## STATED PROBLEM A
According to the photo challenge thread, on what date do entries close?

## EXCERPT TO READ
# October's Photo Challenge - Simplicity



## Culhwch

Okay, so take two. This month's challenge is Simplicity. I'm sure you all remember the details!

The rules still stand:

*two entries per person
*no reposting of images already posted to the Chrons (though, now, that might be possible to get away with!)
*entries close on or around the 27th

So get posting! Or reposting, as the case may be!


----------



## AE35Unit

Woa I'm glad the chrons back online,I was worried it was gonna be off for a while! I'll repost in a bit,but can I choose a different second image as I realised afterwards I had a much better one!


----------



## Culhwch

Sure, why not! Start afresh...


----------



## Wybren

Ok I will repost my first one

Crabs at Scarborough


----------



## Majimaune

Okay heres my first one. Um its of a wall inside my house. Its stackstone.


----------



## tangaloomababe

Good One Geoff

Ok reposting my first entry but still working on a second.


----------



## Wybren

Reposting my second one


----------



## Majimaune

Thanks Tanga. I do like your Gramps photo.

Oooh I don't think I have seen that one before Wy. It is cool.


----------



## Wybren

Thanks Geoff, I had posted it in the last one but it prolly got lost amoung all the other images that got posted


----------



## Sephiroth

Nope, not lost.  It's _really _cool.  And very simple.


----------



## Wybren

Thank You, I thought so too.


----------



## Talysia

Ok, here's my first one again:


----------



## AE35Unit

Ok here's my first entry reposted


----------



## Talysia

I always did like those pegs.

Here's my second entry:


----------



## AE35Unit

Here's my revised second entry,Birds on a Wire.


----------



## BookStop

My first entry - is my first entry.....What? Well, it's the front door to my house, so my first entry...get it...it's a play on words...


----------



## sloweye

So glad to be back.

O.k. this is number 1:

This was take at battle abby in the spring, i only recently found the S.D. card with those pics on

The other i will have to reload from the camera as i seem to have had some data loss.

(i like the effect  the Frosted glass has give it Bookstop)


----------



## Talysia

Those are both great pics, BookStop and sloweye.  Something tells me this is going to be a difficult month to decide!


----------



## sloweye

And Now its reloaded from the Camera, my second entry. this is a view through an old Glass vase from the garden.


hope it fits the bill.


----------



## Foxbat

Wow! I really like that picture sloweye

Anyway, here are my entires again.


----------



## GOLLUM

Some nice pics everyone, I'm impressed!


----------



## Hilarious Joke

I second Talysia's thoughts, it IS going to be tough to choose!


----------



## GOLLUM

Yes a tough choice. I think I like Sloweye's second picture is the best to date.


----------



## Hilarious Joke

That is an excellent one, but I also love Bookstop's front door.


----------



## Pyan

Can't find my first entry...trying a new one...


----------



## Majimaune

Nice Py, have always like the sunrises/sets 

All righty here is my next one. Took it while I was away. It is sand, obviously, and it was taken as the sun setting behind where I was standing. Looked so much cooler, the camera didn't pick up all the colours but it still looks interesting I think.


----------



## tangaloomababe

Nice Maj.  Still working on my second one.

## RECORDS PROVIDED
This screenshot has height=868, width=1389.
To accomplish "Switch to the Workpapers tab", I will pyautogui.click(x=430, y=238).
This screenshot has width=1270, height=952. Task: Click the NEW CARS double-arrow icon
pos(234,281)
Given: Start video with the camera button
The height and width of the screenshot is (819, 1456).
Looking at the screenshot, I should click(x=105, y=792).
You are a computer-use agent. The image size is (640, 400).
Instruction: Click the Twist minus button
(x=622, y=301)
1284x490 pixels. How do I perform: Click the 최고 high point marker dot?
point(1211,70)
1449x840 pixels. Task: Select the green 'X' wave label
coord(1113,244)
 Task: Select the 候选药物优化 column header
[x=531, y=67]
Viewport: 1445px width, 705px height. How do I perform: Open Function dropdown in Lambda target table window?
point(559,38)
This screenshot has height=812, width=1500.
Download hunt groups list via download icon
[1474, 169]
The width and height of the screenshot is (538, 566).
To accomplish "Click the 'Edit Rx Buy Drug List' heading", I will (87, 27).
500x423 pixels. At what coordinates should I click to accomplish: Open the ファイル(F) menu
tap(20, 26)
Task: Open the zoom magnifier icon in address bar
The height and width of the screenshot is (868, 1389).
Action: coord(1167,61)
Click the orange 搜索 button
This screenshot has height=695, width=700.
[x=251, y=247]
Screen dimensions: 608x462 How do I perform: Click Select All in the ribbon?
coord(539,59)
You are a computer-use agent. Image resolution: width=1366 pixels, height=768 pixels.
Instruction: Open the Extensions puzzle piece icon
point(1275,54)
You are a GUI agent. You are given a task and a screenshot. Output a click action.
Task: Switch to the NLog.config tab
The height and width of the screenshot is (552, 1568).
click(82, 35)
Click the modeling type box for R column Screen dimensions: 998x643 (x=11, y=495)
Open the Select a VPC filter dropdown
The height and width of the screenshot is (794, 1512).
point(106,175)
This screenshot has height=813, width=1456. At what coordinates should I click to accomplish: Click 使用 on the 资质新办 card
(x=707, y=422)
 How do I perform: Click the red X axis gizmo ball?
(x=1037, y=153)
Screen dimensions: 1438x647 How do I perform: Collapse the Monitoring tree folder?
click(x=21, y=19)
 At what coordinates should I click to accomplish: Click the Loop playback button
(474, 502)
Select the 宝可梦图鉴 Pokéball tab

## STATED PROBLEM B
Please copy the records word for word, starting with their first line and going on through the line with "Looking at the".

## EXPECTED ANSWER A
On or around the 27th.

## EXPECTED ANSWER B
This screenshot has height=868, width=1389.
To accomplish "Switch to the Workpapers tab", I will pyautogui.click(x=430, y=238).
This screenshot has width=1270, height=952. Task: Click the NEW CARS double-arrow icon
pos(234,281)
Given: Start video with the camera button
The height and width of the screenshot is (819, 1456).
Looking at the screenshot, I should click(x=105, y=792).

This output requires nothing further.